Collected data
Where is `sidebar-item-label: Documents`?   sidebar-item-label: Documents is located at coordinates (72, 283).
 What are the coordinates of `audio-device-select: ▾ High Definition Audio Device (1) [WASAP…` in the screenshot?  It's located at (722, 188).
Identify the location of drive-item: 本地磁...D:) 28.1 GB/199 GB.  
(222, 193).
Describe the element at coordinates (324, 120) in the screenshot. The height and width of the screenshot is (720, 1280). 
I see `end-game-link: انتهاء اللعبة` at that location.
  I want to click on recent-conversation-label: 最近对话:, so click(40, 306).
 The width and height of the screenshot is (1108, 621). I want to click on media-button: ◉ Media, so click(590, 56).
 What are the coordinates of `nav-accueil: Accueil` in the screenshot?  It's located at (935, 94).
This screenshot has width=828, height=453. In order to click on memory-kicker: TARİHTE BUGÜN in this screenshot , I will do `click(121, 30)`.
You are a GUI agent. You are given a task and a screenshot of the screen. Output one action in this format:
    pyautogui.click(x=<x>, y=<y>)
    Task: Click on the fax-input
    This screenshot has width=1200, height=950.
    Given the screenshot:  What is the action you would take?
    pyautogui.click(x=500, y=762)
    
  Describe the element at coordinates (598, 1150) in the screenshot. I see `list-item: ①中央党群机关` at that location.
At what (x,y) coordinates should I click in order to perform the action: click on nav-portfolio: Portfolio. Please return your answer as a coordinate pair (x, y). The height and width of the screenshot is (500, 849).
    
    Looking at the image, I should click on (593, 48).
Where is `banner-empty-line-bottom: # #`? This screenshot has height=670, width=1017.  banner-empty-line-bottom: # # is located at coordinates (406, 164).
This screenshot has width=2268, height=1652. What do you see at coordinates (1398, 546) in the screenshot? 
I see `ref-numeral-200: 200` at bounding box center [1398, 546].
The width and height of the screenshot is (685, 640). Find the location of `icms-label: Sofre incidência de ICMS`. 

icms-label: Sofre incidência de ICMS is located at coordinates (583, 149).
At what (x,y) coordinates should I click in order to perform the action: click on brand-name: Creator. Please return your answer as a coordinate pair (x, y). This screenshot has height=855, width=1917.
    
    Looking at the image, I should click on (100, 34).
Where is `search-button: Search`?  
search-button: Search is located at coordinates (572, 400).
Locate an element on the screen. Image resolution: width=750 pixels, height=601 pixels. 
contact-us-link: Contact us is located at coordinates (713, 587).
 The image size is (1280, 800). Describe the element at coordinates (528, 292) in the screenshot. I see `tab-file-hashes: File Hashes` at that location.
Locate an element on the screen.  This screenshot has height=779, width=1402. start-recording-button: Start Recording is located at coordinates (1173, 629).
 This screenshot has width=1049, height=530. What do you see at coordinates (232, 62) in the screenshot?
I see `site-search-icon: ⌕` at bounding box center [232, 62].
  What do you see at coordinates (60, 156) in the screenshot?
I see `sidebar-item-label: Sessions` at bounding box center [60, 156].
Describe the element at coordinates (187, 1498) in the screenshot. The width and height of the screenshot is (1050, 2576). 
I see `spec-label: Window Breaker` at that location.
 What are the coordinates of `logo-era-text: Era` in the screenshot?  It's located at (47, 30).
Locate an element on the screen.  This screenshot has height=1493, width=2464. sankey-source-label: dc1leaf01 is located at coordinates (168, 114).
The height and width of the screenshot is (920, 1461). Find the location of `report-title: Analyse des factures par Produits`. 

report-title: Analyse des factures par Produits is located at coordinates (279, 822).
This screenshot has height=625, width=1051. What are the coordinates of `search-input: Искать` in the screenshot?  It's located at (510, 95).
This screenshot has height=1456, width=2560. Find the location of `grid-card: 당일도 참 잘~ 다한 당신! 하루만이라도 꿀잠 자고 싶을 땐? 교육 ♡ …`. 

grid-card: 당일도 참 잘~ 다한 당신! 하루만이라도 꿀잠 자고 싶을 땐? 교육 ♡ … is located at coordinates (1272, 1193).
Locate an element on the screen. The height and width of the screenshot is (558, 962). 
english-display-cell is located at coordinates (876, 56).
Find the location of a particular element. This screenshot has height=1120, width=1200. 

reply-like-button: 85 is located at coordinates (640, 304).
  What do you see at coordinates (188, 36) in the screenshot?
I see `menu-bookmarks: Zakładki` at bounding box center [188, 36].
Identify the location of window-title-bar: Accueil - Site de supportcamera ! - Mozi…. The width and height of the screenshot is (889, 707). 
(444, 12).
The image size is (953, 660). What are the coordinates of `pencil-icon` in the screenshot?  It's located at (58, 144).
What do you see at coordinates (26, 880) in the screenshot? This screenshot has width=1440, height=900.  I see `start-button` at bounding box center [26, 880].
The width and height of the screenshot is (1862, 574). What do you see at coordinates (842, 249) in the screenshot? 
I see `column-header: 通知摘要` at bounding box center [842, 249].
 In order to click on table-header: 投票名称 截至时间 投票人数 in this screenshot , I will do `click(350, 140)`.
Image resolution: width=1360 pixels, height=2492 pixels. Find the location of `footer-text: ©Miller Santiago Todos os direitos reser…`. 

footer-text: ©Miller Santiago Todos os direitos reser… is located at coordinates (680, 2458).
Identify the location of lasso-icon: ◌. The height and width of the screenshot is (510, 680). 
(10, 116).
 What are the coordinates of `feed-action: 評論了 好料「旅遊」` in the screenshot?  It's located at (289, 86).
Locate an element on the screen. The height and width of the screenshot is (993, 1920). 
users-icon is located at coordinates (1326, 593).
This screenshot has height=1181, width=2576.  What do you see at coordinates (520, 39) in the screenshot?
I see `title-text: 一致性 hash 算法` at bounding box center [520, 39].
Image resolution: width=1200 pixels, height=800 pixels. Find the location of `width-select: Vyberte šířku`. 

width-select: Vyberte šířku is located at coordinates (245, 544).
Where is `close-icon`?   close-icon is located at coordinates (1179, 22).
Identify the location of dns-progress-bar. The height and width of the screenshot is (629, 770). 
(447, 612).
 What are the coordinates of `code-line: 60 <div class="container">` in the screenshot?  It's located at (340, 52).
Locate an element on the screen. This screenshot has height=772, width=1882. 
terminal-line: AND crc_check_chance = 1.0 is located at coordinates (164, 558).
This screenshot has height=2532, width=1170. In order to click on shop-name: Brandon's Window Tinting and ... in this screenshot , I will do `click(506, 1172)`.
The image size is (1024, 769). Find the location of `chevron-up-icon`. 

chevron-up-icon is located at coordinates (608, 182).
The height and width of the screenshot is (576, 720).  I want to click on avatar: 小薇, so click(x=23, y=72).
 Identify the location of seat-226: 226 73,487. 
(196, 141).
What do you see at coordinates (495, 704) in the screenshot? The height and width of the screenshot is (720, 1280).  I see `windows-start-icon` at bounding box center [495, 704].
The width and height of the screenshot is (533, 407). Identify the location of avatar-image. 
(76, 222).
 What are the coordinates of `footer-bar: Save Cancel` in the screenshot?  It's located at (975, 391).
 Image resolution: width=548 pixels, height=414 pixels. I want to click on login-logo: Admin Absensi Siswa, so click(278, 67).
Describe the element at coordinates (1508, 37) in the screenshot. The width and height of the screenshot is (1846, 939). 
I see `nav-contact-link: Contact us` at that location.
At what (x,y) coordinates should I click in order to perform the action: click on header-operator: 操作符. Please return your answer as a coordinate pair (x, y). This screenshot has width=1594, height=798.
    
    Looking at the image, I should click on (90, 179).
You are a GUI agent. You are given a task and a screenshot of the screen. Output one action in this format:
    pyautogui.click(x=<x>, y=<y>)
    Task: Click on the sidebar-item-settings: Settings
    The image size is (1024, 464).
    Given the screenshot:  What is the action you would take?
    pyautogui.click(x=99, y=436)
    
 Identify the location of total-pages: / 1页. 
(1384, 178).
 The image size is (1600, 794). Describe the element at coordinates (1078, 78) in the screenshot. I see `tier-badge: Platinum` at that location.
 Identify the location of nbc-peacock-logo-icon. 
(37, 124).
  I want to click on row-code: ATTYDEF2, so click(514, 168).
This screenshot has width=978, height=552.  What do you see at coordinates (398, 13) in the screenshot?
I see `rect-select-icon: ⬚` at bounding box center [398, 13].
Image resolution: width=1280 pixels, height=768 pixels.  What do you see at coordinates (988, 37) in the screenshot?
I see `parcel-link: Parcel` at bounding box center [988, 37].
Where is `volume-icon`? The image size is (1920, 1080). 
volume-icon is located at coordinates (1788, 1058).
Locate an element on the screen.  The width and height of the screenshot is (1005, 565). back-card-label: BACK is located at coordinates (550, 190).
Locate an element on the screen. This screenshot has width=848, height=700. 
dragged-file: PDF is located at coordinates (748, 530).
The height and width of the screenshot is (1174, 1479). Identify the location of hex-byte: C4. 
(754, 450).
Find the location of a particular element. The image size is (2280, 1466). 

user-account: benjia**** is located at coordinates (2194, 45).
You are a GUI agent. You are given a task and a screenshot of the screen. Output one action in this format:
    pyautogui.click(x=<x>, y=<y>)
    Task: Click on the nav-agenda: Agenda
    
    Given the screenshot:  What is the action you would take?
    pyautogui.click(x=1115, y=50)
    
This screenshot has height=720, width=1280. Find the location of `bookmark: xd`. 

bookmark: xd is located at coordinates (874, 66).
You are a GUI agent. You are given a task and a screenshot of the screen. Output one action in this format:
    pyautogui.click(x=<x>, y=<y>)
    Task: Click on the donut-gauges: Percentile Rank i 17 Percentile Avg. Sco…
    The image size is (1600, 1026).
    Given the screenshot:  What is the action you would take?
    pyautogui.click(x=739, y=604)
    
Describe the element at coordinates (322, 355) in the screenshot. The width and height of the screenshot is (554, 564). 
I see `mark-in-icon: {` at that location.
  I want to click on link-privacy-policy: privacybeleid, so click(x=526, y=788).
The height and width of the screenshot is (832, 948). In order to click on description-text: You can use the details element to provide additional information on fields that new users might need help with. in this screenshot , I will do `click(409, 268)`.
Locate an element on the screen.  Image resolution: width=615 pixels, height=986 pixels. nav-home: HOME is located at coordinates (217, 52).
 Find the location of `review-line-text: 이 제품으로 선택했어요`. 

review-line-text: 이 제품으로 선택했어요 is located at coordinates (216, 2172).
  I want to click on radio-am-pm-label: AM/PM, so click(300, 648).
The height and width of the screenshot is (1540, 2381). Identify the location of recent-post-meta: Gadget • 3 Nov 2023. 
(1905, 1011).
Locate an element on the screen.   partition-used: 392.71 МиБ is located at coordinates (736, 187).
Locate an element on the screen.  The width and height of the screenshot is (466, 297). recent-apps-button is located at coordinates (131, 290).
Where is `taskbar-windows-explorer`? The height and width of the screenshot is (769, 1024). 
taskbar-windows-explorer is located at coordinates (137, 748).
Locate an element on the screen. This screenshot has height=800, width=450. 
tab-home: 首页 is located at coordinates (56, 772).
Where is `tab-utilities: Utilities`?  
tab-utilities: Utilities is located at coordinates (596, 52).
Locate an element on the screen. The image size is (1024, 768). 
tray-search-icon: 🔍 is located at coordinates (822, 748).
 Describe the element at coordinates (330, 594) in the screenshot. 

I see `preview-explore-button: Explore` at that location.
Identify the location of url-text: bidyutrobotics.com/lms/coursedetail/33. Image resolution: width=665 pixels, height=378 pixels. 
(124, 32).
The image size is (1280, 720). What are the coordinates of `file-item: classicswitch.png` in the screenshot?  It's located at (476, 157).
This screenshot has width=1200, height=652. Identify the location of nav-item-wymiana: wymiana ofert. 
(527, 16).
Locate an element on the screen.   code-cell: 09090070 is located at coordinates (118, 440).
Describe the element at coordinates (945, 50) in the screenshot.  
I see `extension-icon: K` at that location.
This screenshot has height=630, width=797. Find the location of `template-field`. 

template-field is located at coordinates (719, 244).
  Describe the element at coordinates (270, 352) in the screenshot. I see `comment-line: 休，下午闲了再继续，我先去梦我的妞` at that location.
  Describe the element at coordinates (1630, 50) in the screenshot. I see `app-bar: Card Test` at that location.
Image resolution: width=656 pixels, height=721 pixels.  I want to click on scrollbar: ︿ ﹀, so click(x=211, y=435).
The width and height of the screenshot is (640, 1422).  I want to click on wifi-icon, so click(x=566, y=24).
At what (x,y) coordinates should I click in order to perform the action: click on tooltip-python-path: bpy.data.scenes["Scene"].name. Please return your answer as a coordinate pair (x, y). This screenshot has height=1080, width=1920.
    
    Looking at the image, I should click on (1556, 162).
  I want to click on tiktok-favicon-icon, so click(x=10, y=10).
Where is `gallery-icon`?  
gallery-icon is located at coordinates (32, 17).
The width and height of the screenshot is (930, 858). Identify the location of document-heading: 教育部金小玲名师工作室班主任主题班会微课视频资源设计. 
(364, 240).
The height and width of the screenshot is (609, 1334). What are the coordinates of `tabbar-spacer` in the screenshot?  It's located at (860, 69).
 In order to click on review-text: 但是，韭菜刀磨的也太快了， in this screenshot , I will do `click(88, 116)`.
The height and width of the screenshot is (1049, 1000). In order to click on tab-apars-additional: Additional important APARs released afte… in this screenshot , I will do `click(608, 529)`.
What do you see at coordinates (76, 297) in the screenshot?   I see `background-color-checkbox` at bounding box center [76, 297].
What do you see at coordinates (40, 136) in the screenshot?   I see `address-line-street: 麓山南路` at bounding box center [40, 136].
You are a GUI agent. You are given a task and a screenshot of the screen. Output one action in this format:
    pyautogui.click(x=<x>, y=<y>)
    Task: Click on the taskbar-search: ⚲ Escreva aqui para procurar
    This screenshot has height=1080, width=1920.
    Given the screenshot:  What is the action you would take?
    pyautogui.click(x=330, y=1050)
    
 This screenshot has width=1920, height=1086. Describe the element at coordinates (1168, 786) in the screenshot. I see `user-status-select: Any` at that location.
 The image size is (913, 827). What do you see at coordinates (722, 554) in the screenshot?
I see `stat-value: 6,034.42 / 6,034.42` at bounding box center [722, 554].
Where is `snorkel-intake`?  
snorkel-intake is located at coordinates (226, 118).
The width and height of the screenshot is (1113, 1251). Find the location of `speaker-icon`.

Work instructions: Convert the part of the material that opens with the line containing "This screenshot has width=978, height=552." and closes with the line containing "coordinates (550, 190)." into a Markdown table with the columns Row and Line. Number each line in order and leave out any blank lines.

Response to the task:
| Row | Line |
|---|---|
| 1 | This screenshot has width=978, height=552.  What do you see at coordinates (398, 13) in the screenshot? |
| 2 | I see `rect-select-icon: ⬚` at bounding box center [398, 13]. |
| 3 | Image resolution: width=1280 pixels, height=768 pixels.  What do you see at coordinates (988, 37) in the screenshot? |
| 4 | I see `parcel-link: Parcel` at bounding box center [988, 37]. |
| 5 | Where is `volume-icon`? The image size is (1920, 1080).  |
| 6 | volume-icon is located at coordinates (1788, 1058). |
| 7 | Locate an element on the screen.  The width and height of the screenshot is (1005, 565). back-card-label: BACK is located at coordinates (550, 190). |